Scharfenberg wurde von der Staatssicherheit zwischen 1978 und 1986 als Inoffizieller Mitarbeiter (IM) geführt. In seiner Akte finden sich Dutzende Berichte über Kollegen an der Akademie für Staat und Recht in Babelsberg sowie Bekannte und Nachbarn. Im vergangenen Frühjahr hatte er sich zur Kandidatur entschlossen – das zweite Mal nach 2002. Scharfenberg gilt als aussichtsreichster Herausforderer von Amtsinhaber Jann Jakobs (SPD), vor acht Jahren hatte er gegen ihn knapp mit 122 Stimmen Unterschied verloren.
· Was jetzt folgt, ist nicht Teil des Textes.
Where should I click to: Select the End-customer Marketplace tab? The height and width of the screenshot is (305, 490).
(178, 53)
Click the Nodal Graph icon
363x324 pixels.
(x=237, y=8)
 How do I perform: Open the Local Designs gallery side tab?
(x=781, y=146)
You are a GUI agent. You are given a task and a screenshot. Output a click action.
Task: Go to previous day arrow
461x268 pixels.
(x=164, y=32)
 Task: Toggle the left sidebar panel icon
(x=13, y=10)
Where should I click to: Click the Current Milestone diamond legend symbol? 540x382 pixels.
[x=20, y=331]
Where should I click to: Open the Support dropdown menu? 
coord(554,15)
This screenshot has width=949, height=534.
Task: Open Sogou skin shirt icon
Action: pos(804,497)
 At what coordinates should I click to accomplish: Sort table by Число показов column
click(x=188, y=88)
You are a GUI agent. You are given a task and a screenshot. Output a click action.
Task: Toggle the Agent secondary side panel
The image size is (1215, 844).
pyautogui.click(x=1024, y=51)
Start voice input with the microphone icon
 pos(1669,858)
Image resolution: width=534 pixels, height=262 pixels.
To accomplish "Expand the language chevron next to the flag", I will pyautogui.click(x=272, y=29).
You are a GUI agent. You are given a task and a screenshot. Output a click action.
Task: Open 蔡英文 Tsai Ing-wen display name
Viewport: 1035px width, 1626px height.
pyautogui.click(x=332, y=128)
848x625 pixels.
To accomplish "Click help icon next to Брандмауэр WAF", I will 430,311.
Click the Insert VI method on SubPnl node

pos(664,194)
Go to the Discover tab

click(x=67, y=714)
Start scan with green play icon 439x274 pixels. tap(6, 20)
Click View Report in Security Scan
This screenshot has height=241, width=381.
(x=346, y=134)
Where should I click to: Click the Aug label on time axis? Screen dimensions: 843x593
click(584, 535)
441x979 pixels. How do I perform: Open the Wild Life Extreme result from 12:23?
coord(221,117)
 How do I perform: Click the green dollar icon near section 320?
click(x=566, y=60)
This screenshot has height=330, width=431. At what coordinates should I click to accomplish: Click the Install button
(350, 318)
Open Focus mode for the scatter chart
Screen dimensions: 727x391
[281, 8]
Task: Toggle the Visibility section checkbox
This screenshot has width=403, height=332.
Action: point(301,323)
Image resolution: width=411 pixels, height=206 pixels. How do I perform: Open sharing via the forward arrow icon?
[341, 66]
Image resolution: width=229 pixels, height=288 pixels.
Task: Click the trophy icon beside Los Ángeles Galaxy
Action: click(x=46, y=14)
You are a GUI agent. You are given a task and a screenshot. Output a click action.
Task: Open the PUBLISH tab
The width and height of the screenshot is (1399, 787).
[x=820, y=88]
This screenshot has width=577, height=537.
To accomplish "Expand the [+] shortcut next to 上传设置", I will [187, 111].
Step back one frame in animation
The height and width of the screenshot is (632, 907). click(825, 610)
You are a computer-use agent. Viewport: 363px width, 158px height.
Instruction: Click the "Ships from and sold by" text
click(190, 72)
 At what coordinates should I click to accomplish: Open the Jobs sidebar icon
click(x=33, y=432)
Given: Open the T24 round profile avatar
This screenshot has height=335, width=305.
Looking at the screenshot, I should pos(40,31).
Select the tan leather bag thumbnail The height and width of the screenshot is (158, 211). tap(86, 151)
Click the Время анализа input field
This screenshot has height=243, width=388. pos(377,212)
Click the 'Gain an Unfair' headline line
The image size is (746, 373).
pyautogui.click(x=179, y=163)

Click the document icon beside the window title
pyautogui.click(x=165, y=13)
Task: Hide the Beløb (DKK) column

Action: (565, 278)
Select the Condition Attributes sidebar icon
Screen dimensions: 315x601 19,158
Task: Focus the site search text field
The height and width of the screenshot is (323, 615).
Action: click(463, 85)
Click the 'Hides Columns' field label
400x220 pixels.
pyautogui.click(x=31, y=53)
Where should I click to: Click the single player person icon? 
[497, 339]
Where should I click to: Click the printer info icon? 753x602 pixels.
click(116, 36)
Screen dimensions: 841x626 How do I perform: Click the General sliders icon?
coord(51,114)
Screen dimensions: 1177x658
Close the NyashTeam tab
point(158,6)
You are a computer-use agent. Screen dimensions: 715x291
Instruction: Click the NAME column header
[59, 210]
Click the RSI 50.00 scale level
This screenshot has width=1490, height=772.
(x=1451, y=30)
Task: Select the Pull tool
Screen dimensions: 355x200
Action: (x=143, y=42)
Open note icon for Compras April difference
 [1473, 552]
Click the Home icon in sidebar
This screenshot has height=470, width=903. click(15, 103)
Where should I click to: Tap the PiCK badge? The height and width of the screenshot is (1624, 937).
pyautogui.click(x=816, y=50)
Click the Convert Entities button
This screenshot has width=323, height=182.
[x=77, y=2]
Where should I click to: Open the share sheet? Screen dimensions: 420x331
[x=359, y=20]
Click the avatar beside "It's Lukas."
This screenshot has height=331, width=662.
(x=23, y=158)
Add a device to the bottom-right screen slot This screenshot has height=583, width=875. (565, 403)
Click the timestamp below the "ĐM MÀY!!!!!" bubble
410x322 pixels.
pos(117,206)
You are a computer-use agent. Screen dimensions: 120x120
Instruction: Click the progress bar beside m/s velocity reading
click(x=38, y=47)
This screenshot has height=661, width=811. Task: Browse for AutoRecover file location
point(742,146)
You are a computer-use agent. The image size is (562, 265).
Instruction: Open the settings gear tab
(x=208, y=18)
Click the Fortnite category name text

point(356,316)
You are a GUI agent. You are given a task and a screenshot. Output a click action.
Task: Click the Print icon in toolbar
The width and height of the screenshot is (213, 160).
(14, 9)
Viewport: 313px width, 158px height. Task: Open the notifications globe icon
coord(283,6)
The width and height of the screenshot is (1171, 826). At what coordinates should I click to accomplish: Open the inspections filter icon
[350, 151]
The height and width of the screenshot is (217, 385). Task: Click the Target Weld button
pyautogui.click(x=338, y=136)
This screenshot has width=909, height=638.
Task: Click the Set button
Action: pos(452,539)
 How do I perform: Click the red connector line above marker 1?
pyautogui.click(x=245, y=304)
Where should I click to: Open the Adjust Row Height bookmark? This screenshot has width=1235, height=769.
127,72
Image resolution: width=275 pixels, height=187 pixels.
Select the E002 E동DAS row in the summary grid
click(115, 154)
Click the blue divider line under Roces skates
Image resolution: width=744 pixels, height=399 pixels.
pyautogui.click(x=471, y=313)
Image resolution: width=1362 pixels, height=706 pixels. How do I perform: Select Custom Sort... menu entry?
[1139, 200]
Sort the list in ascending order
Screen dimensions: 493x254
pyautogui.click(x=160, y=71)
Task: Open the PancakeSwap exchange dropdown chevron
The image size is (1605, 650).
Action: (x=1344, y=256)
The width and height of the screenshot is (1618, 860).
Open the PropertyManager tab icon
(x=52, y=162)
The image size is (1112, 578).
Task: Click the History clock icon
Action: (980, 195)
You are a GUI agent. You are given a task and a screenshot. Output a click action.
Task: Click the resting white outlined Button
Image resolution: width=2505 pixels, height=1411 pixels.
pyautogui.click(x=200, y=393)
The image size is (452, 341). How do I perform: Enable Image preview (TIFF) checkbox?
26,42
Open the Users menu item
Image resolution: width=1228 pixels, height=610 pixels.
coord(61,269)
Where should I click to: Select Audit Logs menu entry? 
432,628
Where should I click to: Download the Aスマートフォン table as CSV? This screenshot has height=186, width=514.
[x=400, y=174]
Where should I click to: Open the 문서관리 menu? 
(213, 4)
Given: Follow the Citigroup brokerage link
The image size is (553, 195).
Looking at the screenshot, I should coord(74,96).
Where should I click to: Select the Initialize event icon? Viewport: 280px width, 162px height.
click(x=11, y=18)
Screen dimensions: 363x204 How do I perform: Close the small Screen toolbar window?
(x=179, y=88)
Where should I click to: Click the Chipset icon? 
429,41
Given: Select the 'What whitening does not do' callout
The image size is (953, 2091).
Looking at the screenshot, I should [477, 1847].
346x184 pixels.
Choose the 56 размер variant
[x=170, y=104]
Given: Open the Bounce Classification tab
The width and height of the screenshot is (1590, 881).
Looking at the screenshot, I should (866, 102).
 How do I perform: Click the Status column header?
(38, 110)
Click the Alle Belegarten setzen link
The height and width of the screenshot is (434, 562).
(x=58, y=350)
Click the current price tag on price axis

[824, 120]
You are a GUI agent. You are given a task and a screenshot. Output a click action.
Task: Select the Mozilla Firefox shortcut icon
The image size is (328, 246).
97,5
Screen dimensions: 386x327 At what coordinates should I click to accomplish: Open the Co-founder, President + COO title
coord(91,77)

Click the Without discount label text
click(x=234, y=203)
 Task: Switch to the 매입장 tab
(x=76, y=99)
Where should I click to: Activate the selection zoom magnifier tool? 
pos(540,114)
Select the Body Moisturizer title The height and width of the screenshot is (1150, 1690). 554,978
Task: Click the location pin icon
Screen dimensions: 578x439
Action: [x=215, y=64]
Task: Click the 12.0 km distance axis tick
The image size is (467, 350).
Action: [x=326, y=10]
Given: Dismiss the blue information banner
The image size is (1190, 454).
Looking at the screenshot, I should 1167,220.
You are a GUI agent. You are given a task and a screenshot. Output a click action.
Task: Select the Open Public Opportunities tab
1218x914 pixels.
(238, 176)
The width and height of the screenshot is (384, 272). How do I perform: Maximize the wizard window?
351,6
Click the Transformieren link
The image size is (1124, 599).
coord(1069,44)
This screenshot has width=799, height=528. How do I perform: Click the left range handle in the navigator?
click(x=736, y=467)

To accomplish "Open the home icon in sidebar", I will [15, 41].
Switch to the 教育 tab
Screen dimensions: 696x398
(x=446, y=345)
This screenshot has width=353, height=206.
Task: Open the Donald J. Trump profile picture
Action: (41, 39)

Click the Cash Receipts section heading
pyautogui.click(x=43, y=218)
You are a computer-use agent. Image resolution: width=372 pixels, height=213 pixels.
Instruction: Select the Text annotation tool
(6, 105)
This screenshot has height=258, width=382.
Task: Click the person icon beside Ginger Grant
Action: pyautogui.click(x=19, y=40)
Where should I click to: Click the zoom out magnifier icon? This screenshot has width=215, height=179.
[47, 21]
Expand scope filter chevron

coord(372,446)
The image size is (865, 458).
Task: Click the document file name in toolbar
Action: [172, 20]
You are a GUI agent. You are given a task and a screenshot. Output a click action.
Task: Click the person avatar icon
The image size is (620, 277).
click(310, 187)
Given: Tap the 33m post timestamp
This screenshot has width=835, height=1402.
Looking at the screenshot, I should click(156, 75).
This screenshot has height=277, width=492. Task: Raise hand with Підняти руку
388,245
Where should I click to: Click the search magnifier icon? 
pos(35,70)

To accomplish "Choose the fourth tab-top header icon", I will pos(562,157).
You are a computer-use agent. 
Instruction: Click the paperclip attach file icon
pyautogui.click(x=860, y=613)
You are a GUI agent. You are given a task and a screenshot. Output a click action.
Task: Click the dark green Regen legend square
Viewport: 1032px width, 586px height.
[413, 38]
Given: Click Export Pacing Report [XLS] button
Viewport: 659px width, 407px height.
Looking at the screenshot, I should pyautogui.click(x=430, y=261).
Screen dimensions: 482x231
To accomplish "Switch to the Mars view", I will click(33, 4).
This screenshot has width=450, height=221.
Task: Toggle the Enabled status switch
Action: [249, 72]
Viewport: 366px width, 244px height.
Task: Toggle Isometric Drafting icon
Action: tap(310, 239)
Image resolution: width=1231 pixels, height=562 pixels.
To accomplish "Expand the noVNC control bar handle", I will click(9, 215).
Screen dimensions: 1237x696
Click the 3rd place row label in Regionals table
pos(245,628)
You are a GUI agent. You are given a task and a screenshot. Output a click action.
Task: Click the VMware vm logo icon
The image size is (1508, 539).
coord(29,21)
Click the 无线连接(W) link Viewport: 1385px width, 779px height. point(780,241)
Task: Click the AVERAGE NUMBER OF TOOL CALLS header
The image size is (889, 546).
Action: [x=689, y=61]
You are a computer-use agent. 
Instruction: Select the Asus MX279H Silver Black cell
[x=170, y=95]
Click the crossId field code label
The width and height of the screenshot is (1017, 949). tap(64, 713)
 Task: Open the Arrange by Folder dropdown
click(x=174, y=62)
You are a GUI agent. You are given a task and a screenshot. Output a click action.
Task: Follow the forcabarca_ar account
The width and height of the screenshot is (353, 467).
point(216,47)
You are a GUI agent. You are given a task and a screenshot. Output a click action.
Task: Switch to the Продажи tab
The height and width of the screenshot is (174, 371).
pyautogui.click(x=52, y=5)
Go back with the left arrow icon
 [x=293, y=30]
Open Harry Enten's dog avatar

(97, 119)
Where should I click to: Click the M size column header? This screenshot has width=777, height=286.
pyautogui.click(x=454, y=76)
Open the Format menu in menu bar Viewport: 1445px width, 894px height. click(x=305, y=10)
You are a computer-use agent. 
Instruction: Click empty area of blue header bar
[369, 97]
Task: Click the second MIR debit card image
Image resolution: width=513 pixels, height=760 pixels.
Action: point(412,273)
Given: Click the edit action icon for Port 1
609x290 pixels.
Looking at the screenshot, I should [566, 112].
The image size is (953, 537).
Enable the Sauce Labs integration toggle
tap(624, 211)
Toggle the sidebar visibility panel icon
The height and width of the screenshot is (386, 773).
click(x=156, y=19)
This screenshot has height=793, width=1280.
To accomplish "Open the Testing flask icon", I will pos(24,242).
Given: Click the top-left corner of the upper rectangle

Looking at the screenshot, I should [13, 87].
Fakt ist auch: Kandidaten für das Oberbürgermeisteramt mit Stasi-Vergangenheit sind in anderen Städten in der Vergangenheit stets gescheitert. So unterlag 2002 der frühere Stasi-Knast-Wächter Axel Henschke (Linke) in Frankfurt (Oder) mit sechs Prozent Unterschied gegen einen CDU-Kontrahenten. In Neubrandenburg in Mecklenburg-Vorpommern verlor 2001 Henschkes Parteifreund Torsten Koplin – bei der Stasi als IM „Martin“ geführt – in einer Stichwahl um das Oberbürgermeisteramt. Auch Koplin musste sich einem Christdemokraten geschlagen geben. Allerdings hat die CDU auch den amtierenden Oberbürgermeister von Stendal, Klaus Schmotz, nominiert – einen ehemaligen DDR-Grenzoffizier. In Potsdam unterlag 1993 der früher als IM „Rolf“ firmierende Rolf Kutzmutz (Linke) dem SPD-Oberbürgermeister Horst Gramlich in einer Stichwahl.

Allerdings gab es in Deutschland schon mehrere Fälle, in denen ehemalige IM zum Bürgermeister von kleineren Gemeinden gewählt wurden. „Das sächsische Oberverwaltungsgericht hat zuletzt im Januar 2008 die Gültigkeit einer solchen Bürgermeisterwahl bestätigt, obwohl das Beamtengesetz bei uns eine Regelung enthält, wonach ehemalige Stasi-Mitarbeiter grundsätzlich nicht in ein Beamtenverhältnis berufen werden dürfen“, sagt Falk Gruber, Referent im Städte- und Gemeindetag Sachsens. Konkret ging es um den damals 53-jährigen Christoph Fröse (parteilos), der zum Bürgermeister der 10 000-Seelen-Gemeinde Bannewitz gewählt worden war. Der zuständige Landkreis hatte ihm wegen seiner Stasi-Verstrickungen versagt, sein Amt anzutreten. Im Land Brandenburg ist aktuell Linken-Politikerin Gerlinde Stobrawa, früher: IM „Marisa“, Bürgermeisterin von Bad Saarow.

Die Partei Die Linke stellt in Deutschland aktuell drei Oberbürgermeister: im sächsischen Borna, im thüringischen Halberstadt und in der Landeshauptstadt von Mecklenburg-Vorpommern, in Schwerin. Dort besetzt die frühere FDJ-Sekretärin, Diplomökonomin und Ex-SED-Mitglied Angelika Gramkow seit 2008 das höchste Amt der Stadt.